Extraits de Laïcité sans œillères Marie-France Durand, Jean-Paul Damaggio, une brochure de 5 euros qui montre que la laïcité n'est pas une exception française.

 

Nouveau statut religieux dans le capitalisme féodal


En continuité avec le chapitre précédent voyons d'autres interventions de l'Eglise. En juillet 2005, au Panama, une grève générale dure trois semaines pour la défense du système de retraite (passage de 57 à 62 ans pour les femmes et de 62 à 65 pour les hommes). Le président de « gauche » essaie tout pour casser la lutte. En dernier recours il fait appel à la médiation de l'Eglise. Au Nicaragua voisin, une lutte des travailleurs des transports « bénéficie » de la médiation de l'archevêque Obando y Bravo. En Bolivie, après un mois d'insurrection populaire en 2005 pour demander la nationalisation du gaz, l'Eglise assure la médiation : le président démissionnaire est remplacé par l'homme que propose l'Eglise, en dépit de la Constitution. Avec la victoire d'Evo Morales, l'Eglise et ses médias maintiennent la pression. Ils obtiennent la démission du ministre de l'éducation en janvier 2007.
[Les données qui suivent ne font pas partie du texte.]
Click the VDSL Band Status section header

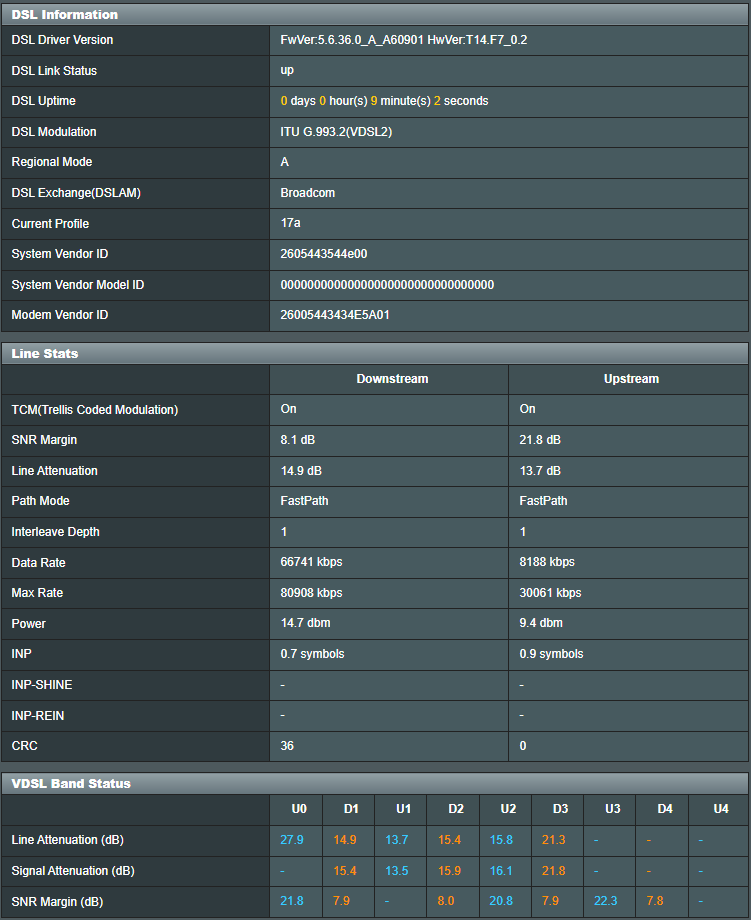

Rien de nouveau : l'Eglise est un pivot du pouvoir dans toute cette Amérique. Et l'Eglise y prend des formes de plus en plus extrémistes avec une présence officielle de l'Opus Dei. L'armée souhaitant rester dans les casernes, l'Eglise occupe d'autant plus ce vide du pouvoir classique.

En France, au contraire, dans un élan de bonté, l'Eglise serait décidée à respecter la laïcité ? Sous prétexte d'absence de fidèles dans les églises, nous aurions enfin la situation idéale de coexistence pacifique entre le Politique et les Eglises, la sécularisation ? Alors, comment expliquer que, plus la pratique religieuse recule, plus la mort du pape devient médiatique (avec les drapeaux en berne mis même sur les établissements de La Poste pourtant en voie de privatisation) ? Les Eglises perdant du pouvoir sur les croyants veulent se rattraper dans les cercles des pouvoirs où elles sont très courtisées. Notre système néo-libéral détruisant la solidarité a besoin de faire appel à la charité. Notons que les partis politiques ou les syndicats sont dans un cas similaire : plus ils perdent d'appuis chez les citoyens, plus l'Etat leur assure un financement (avec des aides européennes de plus en plus décisives). Les cercles du pouvoir ont donc besoin des Eglises en France comme ailleurs. Les écoles catholiques n'ont rien de catholique mais sont sous la coupe des Eglises. Faute d'une étude de l'articulation entre l'évolution du néo-libéralisme et le repositionnement des Eglises (voir le discours très anti-libéral chez Jean-Paul II et beaucoup moins à présent) on rate le sens de la révolution du capitalisme actuel, prônant un retour au féodalisme. C'est ici que nous retrouvons les thèses de Bernard Teper qu'il a défendues dans des réunions jusque dans notre Sud-Ouest, à Condom ou Montauban.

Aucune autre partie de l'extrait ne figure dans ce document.